** START OF INFORMATION SUPPLIED **

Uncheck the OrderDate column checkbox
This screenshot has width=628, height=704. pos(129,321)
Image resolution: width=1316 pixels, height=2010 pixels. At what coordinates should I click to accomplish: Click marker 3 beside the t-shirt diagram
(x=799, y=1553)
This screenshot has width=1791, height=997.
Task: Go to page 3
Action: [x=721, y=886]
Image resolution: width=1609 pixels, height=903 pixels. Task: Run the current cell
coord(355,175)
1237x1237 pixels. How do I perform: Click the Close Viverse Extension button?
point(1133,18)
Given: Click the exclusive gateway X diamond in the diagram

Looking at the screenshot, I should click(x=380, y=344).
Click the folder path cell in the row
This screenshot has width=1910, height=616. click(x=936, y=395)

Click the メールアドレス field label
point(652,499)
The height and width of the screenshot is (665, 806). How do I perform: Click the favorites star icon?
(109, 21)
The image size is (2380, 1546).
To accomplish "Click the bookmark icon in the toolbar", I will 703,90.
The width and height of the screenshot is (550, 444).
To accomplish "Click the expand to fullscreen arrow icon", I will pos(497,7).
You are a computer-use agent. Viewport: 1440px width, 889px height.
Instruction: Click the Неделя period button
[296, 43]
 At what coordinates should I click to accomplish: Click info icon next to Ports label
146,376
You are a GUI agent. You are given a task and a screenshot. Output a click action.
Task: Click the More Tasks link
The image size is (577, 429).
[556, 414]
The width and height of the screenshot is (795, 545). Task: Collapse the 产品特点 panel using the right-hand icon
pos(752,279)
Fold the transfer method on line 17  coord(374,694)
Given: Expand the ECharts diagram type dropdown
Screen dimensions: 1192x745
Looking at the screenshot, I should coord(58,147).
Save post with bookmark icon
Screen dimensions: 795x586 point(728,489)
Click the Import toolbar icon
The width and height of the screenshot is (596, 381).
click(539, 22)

** END OF INFORMATION SUPPLIED **

__WHAT THE EXERCISE ASKS__.
Return all of the items above verbatim, keeping every line's wording, spacing, and order unchanged.

__TASK RESPONSE__.
Uncheck the OrderDate column checkbox
This screenshot has width=628, height=704. pos(129,321)
Image resolution: width=1316 pixels, height=2010 pixels. At what coordinates should I click to accomplish: Click marker 3 beside the t-shirt diagram
(x=799, y=1553)
This screenshot has width=1791, height=997.
Task: Go to page 3
Action: [x=721, y=886]
Image resolution: width=1609 pixels, height=903 pixels. Task: Run the current cell
coord(355,175)
1237x1237 pixels. How do I perform: Click the Close Viverse Extension button?
point(1133,18)
Given: Click the exclusive gateway X diamond in the diagram

Looking at the screenshot, I should click(x=380, y=344).
Click the folder path cell in the row
This screenshot has width=1910, height=616. click(x=936, y=395)

Click the メールアドレス field label
point(652,499)
The height and width of the screenshot is (665, 806). How do I perform: Click the favorites star icon?
(109, 21)
The image size is (2380, 1546).
To accomplish "Click the bookmark icon in the toolbar", I will 703,90.
The width and height of the screenshot is (550, 444).
To accomplish "Click the expand to fullscreen arrow icon", I will pos(497,7).
You are a computer-use agent. Viewport: 1440px width, 889px height.
Instruction: Click the Неделя period button
[296, 43]
 At what coordinates should I click to accomplish: Click info icon next to Ports label
146,376
You are a GUI agent. You are given a task and a screenshot. Output a click action.
Task: Click the More Tasks link
The image size is (577, 429).
[556, 414]
The width and height of the screenshot is (795, 545). Task: Collapse the 产品特点 panel using the right-hand icon
pos(752,279)
Fold the transfer method on line 17  coord(374,694)
Given: Expand the ECharts diagram type dropdown
Screen dimensions: 1192x745
Looking at the screenshot, I should coord(58,147).
Save post with bookmark icon
Screen dimensions: 795x586 point(728,489)
Click the Import toolbar icon
The width and height of the screenshot is (596, 381).
click(539, 22)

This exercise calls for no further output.